Does this mean that all 2016 Prestige S3s will have that unsightly camera in the front grille? That may keep me from ordering a prestige model. 

Other than the availability of black optics and standard rearview cameras are there any other meaningful differences between the 2015 and 2016 model years? I am in talks with a couple of dealerships about ordering one this month and one of them can get a 2015 order in still while another it will be for the 2016. Trying to understand all the changes between the years. I was going to jump on a prestige model but I may not if its the 2016 because I don't like the look of that camera in the front grille. 

Thanks guys!

EDIT: I did read the order guide posted, but not entirely sure whats different vs. 2015.


----------



## jsausley (Dec 2, 2011)

SDS3 said:


> Does this mean that all 2016 Prestige S3s will have that unsightly camera in the front grille? That may keep me from ordering a prestige model.
> 
> Other than the availability of black optics and standard rearview cameras are there any other meaningful differences between the 2015 and 2016 model years? I am in talks with a couple of dealerships about ordering one this month and one of them can get a 2015 order in still while another it will be for the 2016. Trying to understand all the changes between the years. I was going to jump on a prestige model but I may not if its the 2016 because I don't like the look of that camera in the front grille.
> 
> ...


Bang & Olufsen is now standard. It's mostly just packaging, so if you can build a 2015 that you're happy with you should go with that. But be warned that the Black Optics availability is going to be a must-have option, especially with the new 19 inch V Spokes, so not having it will lower your resale.


----------



## SDS3 (Apr 8, 2015)

jsausley said:


> Bang & Olufsen is now standard. It's mostly just packaging, so if you can build a 2015 that you're happy with you should go with that. But be warned that the Black Optics availability is going to be a must-have option, especially with the new 19 inch V Spokes, so not having it will lower your resale.


I do like those wheels, but I don't want the mag ride or the black grille/body colored mirrors. I plan to do coils and I am particular to the silver grille/mirrors. I feel like it does a better job of setting the S models apart from the A models. Probably skip the Black Optics and look for some aftermarket wheels and coil-overs. 

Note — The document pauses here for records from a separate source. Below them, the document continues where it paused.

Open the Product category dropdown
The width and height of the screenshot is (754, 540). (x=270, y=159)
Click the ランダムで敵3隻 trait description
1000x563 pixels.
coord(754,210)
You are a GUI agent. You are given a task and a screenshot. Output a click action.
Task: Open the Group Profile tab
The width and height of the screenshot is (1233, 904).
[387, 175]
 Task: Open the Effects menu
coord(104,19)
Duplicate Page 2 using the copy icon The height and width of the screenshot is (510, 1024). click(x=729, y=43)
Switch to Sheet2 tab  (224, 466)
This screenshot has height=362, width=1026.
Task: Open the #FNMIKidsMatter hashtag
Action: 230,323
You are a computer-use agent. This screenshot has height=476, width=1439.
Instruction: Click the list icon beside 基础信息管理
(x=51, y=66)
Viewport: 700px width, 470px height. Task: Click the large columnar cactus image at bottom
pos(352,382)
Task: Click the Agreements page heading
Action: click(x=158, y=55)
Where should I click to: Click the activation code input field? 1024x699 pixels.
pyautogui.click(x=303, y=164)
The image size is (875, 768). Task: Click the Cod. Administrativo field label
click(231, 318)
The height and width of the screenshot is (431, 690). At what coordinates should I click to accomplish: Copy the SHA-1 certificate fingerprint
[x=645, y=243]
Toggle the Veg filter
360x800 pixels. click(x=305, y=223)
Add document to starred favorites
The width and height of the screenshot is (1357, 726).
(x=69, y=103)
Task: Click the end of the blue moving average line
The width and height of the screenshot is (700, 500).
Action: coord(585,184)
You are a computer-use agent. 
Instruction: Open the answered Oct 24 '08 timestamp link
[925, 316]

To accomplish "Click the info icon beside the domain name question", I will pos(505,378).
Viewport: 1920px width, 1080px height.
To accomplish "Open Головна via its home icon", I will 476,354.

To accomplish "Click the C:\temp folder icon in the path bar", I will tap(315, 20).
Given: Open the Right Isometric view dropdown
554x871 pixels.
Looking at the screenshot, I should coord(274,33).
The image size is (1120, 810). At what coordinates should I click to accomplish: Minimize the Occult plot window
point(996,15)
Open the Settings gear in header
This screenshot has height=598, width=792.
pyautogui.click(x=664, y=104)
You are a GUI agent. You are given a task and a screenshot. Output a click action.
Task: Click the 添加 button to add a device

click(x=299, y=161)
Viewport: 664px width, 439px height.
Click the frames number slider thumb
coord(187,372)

I think I may look at the possibility of 2016 Premium Plus and just add LED, S Sport Seats, and B&O sound. Torn on whether the MMI package is worth it... if it is I would do prestige to catch all the options I want, but that ACC standard is not something I am excited about...


----------



## SDS3 (Apr 8, 2015)

Well I'm researching this stuff while I am sitting at the computer and one thing I noticed (please tell me if I am wrong) is that if you opt for the red brakes you get bigger rotors along with it. Anyone else catch that? 

It looks like without that package and what 2015 comes with is 312/272mm (front/rear) vs. red brakes with 340/310mm. The size increase would be worth grabbing that package... depending on price.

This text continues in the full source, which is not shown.